The idea of filling up White Bear Lake with water piped in from the Mississippi River raised a number of concerns last week at the City Council meeting.

“This is a tremendous environmental issue,” Council Member Kevin Edberg told colleagues as they sorted out the implications. “We have pure water in that public lake and we don’t want algae blooms [from river water]. If we screw that up, we will have committed a massive sin.”

The council was reacting to a report from the Minnesota Department of Natural Resources and commissioned by the Legislature that placed the upfront cost of augmenting the depleted lake at roughly $50 million to $100 million.

Among the questions: who would pay for ongoing operations, oversee the project and pick up the bill even if the state helped with initial costs.

Said Council Member Doug Biehn: “This didn’t start happening until outer suburbs, the Woodburys and Lino Lakes, started developing. … The cost should be shared.”

Members of the local group pushing the project, including lake owners, have said it’s doubtful anything will happen unless costs can be reduced.

David Peterson

 

CARVER

City judges Village Hall unsafe, closes building

The city of Carver on Thursday closed its Village Hall after a roof inspection deemed the building a safety risk.

With heavy snow in recent weeks, the city had set up a monitoring system on the building’s roof. Officials first noticed a problem when gutters were installed.

But the roof is just one concern, City Administrator Brent Mareck said. There are strong indications that there are other structural issues with the building, he said.

The 3,200-square-foot hall opened in 1957. It’s used for recreational programs, local events and city elections, Mareck said.

The Carver City Council will discuss plans for the building at its meeting on Tuesday, Feb. 16.

beatrice dupuy

 

HENNEPIN COUNTY

Eight projects get $1.2 million in county grants

The Hennepin County Board last week awarded $1.2 million in environmental grants to clean up contaminated sites for eight projects:

• City of Mound Housing and Redevelopment Authority, $390,982 to remove asbestos and lead paint for renovated affordable rental housing.

• Hennepin County Resident and Real Estate Services, $250,000 to raze polluted buildings on a former factory site in Minneapolis.

• Minnesota Brownfields, $200,000 to fund environmental grants for cities and nonprofit groups.

• City of Golden Valley, $152,000 to clean up soil at the DeCola Ponds Project, where stormwater management structures will be built.

• City of Lakes Community Land Trust, $115,000 to remove asbestos and lead paint for renovated houses.

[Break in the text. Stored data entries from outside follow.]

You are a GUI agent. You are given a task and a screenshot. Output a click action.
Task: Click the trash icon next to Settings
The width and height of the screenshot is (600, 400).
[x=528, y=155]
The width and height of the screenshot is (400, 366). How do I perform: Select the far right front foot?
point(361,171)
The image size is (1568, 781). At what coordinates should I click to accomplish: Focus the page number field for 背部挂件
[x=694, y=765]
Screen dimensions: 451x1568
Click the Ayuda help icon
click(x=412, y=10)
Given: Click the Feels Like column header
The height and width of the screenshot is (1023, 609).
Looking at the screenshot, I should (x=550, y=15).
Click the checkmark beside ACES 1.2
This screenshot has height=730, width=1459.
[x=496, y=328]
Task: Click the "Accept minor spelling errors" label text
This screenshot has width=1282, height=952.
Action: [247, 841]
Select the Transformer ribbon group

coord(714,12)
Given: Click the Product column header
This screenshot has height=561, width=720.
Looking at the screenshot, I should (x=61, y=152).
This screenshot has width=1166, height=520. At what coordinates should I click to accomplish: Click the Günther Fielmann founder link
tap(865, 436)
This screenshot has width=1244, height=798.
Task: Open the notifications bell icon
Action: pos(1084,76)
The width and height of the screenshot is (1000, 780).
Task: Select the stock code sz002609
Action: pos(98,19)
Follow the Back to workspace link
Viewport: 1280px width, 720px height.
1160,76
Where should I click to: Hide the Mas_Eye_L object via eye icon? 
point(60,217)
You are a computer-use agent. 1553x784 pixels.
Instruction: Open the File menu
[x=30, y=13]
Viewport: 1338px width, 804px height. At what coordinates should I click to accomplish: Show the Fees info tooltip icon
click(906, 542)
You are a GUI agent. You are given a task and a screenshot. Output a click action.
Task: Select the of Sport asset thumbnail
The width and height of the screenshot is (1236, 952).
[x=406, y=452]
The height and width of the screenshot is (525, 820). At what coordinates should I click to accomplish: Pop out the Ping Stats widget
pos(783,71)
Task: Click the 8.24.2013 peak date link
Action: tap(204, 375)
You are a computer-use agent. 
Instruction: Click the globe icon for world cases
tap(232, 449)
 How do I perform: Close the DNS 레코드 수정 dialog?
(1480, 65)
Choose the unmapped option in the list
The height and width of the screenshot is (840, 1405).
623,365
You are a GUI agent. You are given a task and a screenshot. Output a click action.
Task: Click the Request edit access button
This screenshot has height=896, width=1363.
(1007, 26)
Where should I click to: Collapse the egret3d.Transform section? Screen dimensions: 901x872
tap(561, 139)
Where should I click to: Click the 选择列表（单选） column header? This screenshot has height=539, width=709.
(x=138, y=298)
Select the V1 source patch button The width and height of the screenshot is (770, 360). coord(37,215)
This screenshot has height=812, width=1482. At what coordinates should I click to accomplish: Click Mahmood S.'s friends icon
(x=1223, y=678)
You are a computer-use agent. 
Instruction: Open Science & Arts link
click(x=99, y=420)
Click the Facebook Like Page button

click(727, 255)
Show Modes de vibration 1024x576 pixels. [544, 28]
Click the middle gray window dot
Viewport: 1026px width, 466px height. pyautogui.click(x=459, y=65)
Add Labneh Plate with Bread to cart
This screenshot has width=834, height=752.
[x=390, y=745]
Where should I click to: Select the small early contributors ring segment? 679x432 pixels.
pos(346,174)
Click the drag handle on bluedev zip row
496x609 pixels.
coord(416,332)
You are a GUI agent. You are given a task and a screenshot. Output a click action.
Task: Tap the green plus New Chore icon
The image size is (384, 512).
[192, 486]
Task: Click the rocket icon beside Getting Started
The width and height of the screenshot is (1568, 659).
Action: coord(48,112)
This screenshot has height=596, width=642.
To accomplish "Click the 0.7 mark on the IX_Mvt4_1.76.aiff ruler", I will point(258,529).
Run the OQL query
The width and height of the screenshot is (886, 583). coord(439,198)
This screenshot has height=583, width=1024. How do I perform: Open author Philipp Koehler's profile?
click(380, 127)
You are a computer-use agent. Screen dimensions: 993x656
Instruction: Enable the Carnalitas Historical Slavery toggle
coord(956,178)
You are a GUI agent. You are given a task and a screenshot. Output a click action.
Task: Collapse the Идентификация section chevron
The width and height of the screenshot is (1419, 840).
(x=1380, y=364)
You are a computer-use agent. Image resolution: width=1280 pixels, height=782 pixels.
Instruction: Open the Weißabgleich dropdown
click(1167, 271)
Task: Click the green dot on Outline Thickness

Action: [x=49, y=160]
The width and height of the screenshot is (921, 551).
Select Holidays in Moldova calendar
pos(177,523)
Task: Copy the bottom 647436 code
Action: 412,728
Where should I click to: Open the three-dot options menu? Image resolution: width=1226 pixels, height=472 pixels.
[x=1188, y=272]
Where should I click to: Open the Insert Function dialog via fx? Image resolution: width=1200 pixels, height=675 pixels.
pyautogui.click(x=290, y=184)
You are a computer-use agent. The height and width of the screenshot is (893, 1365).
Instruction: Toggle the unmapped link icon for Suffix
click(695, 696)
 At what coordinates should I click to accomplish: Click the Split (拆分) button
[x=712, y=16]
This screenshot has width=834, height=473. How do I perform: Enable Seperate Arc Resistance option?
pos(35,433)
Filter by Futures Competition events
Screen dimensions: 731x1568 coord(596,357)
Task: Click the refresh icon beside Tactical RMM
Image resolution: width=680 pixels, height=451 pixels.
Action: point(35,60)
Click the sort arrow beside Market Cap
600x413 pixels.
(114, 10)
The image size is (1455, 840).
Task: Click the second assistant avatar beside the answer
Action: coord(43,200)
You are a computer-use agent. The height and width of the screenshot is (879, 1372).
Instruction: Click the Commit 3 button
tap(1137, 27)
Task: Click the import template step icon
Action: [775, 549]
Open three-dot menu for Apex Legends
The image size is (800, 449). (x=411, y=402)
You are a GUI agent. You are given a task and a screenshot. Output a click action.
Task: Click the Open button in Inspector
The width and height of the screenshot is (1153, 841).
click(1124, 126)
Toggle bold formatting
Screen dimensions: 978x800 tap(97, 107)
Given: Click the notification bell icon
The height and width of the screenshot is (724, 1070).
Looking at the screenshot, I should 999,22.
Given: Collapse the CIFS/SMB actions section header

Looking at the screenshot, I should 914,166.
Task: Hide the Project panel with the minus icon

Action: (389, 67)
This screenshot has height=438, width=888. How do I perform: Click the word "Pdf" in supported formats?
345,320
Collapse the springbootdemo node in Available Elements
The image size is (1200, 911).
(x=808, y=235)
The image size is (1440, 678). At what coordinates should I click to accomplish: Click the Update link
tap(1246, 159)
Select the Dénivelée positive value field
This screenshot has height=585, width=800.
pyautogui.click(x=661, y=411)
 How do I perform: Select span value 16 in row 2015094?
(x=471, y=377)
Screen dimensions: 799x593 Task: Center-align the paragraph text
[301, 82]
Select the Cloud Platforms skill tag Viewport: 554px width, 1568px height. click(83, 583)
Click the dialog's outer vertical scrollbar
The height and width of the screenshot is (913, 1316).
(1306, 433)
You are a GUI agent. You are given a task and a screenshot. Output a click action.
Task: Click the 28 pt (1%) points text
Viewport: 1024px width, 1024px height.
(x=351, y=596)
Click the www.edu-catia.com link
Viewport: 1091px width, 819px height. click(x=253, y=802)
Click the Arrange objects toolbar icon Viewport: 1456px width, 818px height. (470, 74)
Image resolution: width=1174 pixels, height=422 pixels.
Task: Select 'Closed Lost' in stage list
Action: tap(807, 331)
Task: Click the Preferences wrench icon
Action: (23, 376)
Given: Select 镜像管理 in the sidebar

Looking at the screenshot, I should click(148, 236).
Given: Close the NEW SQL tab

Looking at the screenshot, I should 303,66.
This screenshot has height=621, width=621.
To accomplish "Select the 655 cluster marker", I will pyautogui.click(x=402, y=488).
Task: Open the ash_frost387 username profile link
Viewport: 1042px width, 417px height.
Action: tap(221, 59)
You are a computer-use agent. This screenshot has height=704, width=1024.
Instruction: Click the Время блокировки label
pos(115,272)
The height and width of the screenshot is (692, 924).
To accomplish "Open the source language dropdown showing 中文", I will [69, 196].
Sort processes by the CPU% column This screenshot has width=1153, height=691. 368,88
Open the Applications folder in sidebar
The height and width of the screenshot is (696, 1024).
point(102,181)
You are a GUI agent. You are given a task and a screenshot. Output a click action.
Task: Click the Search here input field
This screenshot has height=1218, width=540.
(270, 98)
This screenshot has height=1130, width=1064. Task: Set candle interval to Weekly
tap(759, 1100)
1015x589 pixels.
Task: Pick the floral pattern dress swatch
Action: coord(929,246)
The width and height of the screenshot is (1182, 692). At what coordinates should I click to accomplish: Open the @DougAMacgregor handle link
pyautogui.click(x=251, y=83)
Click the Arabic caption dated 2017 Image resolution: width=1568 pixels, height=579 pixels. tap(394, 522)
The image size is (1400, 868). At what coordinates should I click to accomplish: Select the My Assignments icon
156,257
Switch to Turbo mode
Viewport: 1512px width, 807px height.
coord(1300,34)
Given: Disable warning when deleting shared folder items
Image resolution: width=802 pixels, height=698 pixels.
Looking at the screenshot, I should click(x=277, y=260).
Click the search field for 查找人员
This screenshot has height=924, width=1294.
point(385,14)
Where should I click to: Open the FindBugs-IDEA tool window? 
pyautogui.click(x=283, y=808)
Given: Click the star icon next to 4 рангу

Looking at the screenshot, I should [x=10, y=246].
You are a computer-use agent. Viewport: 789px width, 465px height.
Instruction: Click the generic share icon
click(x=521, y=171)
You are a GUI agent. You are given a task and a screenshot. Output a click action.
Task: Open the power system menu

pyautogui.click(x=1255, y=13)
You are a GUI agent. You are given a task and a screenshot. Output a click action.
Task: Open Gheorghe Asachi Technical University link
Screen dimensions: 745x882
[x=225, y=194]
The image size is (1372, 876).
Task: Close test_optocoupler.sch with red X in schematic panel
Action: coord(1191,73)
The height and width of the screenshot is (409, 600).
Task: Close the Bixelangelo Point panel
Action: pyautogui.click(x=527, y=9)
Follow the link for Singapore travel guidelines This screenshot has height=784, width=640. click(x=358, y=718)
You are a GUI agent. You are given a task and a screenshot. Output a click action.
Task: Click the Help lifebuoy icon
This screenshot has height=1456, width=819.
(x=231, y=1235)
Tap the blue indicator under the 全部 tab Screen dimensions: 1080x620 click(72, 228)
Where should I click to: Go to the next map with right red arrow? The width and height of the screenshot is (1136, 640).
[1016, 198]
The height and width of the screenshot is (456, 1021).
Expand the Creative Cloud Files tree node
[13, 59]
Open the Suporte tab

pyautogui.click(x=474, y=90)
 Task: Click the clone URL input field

• Perspectives Inc., $61,000 to clean up soil at a family center.

• Minneapolis Park and Recreation Board, $50,000 to dispose of contaminated soil excavated for a biking and walking path along the river.

• City of St. Louis Park, $50,000 to clean up soil for expansion of an outdoor recreation center.

KEVIN DUCHSCHERE

 

WAYZATA

Local sailor honored for musical performance

A Wayzata native who plays percussion with the U.S. Navy Band received the Navy and Marine Corps Commendation Medal this month.

Chief Musician Randy Johnson, who attended Wayzata High School in Plymouth, received the award for his superior performance as command sponsor coordinator. Sailors in the Navy Band are full-time professional musicians.

Johnson earned a bachelor’s degree in percussion performance from Indiana University, Bloomington, and a master’s degree in percussion performance from the New England Conservatory in Boston.

The U.S. Navy Band, based at the Washington Navy Yard in Washington, D.C., is the Navy’s flagship musical organization.